Out at sea on a Navy ship, where McClendon said "you're pretty much trapped," she recalled how a petty officer 2nd class -- one rank above her -- would order others out of the room so that he could grope her. The groping escalated to rape.
Fearing ostracism or reprisals if she complained, McClendon started wearing multiple layers of clothing to evade further attacks. When she finally did report the rape to her senior chief, she said he told her, "To this command, you are a known feminist, lesbian and Democrat. You're going to prove that you're just trying to get this guy into trouble."
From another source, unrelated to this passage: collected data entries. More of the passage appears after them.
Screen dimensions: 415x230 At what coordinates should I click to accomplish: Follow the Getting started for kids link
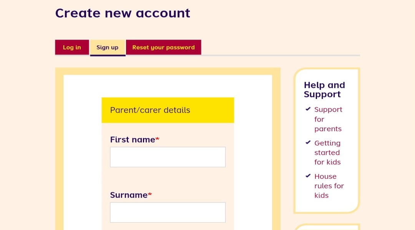[327, 153]
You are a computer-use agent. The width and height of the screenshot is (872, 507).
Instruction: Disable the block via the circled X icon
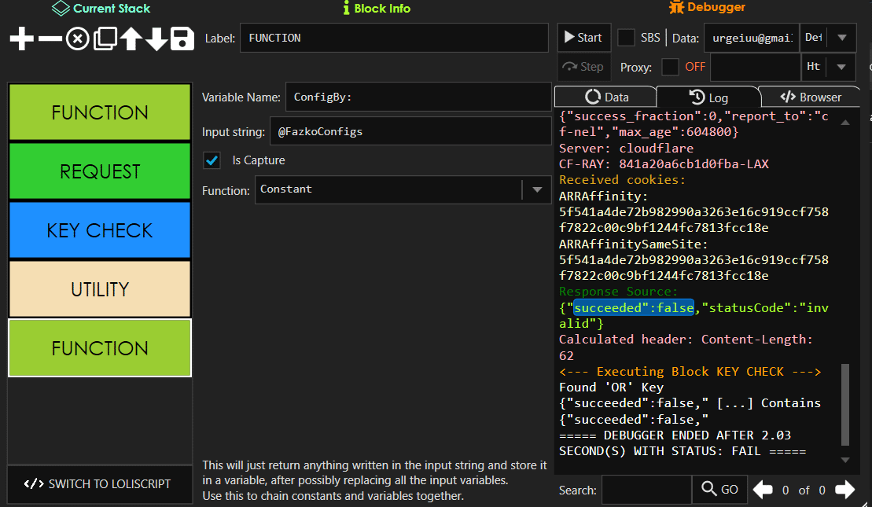(75, 38)
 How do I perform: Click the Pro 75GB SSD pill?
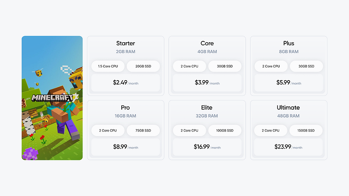143,131
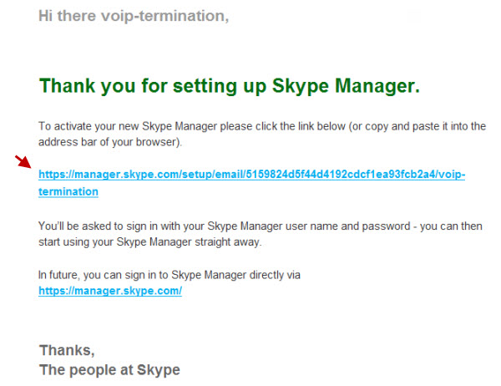The height and width of the screenshot is (386, 501).
Task: Click the "You'll be asked to sign in" sentence
Action: pos(260,226)
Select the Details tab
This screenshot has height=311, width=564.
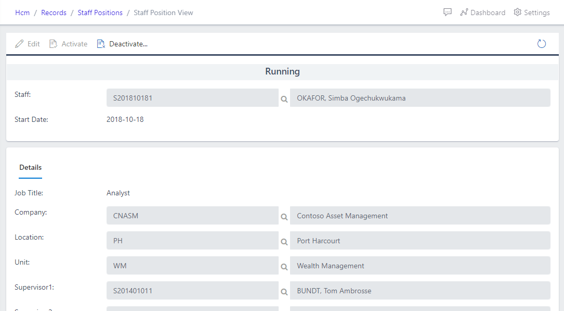[30, 167]
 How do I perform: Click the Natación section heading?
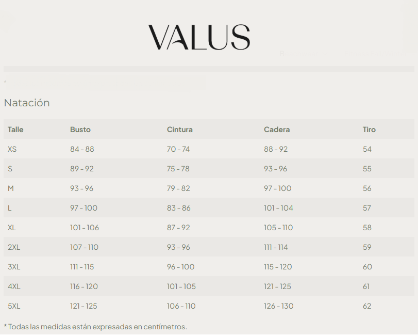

McClendon's ordeal happened 16 years ago, but it's just one in a list of military sexual-abuse scandals that goes back to the Navy's 1991 Tailhook Convention, where 100 officers sexually assaulted more than 80 women. Five years later at the Army's Aberdeen Proving Ground, a dozen Army officers were charged with sexually assaulting female trainees. More recently, at Lackland Air Force Base in Texas, 32 basic training instructors are under investigation for allegedly attacking at least 59 victims beginning in 2008.
According to the Department of Defense's Sexual Assault Prevention and Response Office, 2,420 servicewomen reported they'd been victims of sexual assault in 2011.
A recent report from the U.S. Government Accountability Office, undertaken in response to women taking new positions on the frontlines of combat, found that although the Defense Department had "taken steps" to meet the health needs of deployed servicewomen, it still fell short when it came to providing medical and mental health services to victims of sexual assault.
The GAO report found, for example, that first responders, including chaplains, victim advocates and health personnel, did not always have a clear understanding of where to take sexual assault victims for a forensic examination, which has the potential of becoming doubly problematic, as the current guidelines state that forensic evidence is only to be collected up to 72 hours after the attack.
The report also found that some health care providers became confused by medical provisions that seemed to conflict with their command obligations, especially when it came to keeping a victim's identity confidential. As a result of this continued confusion, military women were not comfortable reporting sexual attacks.
But the ongoing Lackland investigation, and the release of the documentary "The Invisible War," which examines sexual assault in the U.S. military and is up for an Academy Award, have driven policymakers to act.